Though the original targets of Tuesday’s attacks appear to have been government agencies and businesses in Ukraine, the attacks inflicted enormous collateral damage, taking down some 2,000 global targets in more than 65 countries, including Merck, the American drug giant, Maersk, the Danish shipping company, and Rosneft, the Russian state-owned energy giant. The attack so crippled operations at a subsidiary of Federal Express that trading had to be briefly halted for FedEx stock.
“When these viruses fall into the wrong hands, people can use them for financial gain, or whatever incentive they have — and the greatest fear is one of miscalculation, that something unintended can happen,” Mr Panetta said.

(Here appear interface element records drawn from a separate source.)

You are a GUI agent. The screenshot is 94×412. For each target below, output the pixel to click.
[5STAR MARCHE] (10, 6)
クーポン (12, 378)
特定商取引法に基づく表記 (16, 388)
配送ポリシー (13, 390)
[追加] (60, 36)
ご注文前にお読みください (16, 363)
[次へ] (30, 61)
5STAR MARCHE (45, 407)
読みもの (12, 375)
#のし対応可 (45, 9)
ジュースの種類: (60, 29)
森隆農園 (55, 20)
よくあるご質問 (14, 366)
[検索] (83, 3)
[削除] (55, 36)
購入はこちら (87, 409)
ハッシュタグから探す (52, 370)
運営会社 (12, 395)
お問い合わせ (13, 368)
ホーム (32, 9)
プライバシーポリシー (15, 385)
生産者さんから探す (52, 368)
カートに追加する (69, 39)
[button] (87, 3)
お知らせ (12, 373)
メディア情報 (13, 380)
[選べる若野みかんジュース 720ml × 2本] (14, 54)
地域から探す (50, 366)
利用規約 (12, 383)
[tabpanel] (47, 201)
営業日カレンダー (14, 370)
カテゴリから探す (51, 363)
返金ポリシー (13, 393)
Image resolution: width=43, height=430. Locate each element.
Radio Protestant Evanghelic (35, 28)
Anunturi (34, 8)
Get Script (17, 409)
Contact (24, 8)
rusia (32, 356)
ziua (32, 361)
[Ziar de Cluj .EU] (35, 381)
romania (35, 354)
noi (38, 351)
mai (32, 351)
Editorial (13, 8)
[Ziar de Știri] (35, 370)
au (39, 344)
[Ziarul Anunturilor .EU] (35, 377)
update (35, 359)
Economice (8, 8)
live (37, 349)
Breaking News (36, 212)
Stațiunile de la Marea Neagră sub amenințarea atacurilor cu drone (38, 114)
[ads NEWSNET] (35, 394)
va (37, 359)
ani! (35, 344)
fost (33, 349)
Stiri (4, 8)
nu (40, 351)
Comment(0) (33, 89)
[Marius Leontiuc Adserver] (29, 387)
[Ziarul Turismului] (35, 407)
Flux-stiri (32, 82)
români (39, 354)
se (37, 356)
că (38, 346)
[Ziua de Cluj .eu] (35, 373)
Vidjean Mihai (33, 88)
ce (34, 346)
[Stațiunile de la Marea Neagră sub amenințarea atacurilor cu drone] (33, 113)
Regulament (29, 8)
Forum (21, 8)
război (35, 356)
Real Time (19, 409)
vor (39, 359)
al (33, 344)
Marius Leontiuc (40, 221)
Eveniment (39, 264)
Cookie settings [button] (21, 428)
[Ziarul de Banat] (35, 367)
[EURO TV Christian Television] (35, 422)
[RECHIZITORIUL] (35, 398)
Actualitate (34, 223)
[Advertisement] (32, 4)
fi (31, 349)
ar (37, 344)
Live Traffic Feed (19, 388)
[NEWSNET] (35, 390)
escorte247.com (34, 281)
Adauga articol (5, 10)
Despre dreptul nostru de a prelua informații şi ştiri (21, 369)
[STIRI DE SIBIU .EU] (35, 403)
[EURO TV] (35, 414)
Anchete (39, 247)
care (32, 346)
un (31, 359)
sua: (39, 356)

Mr Panetta was among the officials warning years ago of a “cyber Pearl Harbor” that could bring down the American power grid. But he and others never imagined that those same enemies might use the NSA’s own cyberweapons.
For the past six years, government officials were comforted by the fact that their most fervent adversaries — North Korea, Iran, extremist groups — did not have the skills or digital tools to inflict major damage. The bigger cyberpowers, Russia and China in particular, seemed to exercise some restraint, though Russia’s meddling in the 2016 presidential election added a new, more subtle threat.
But armed with the NSA’s own tools, the limits are gone.
“We now have actors, like North Korea and segments of the Islamic State, who have access to NSA tools who don’t care about economic and other ties between nation states,” said Jon Wellinghoff, the former chairman of the Federal Energy Regulatory Commission.
So long as flaws in computer code exist to create openings for digital weapons and spy tools, security experts say, the N.S.A. is not likely to stop hoarding software vulnerabilities anytime soon.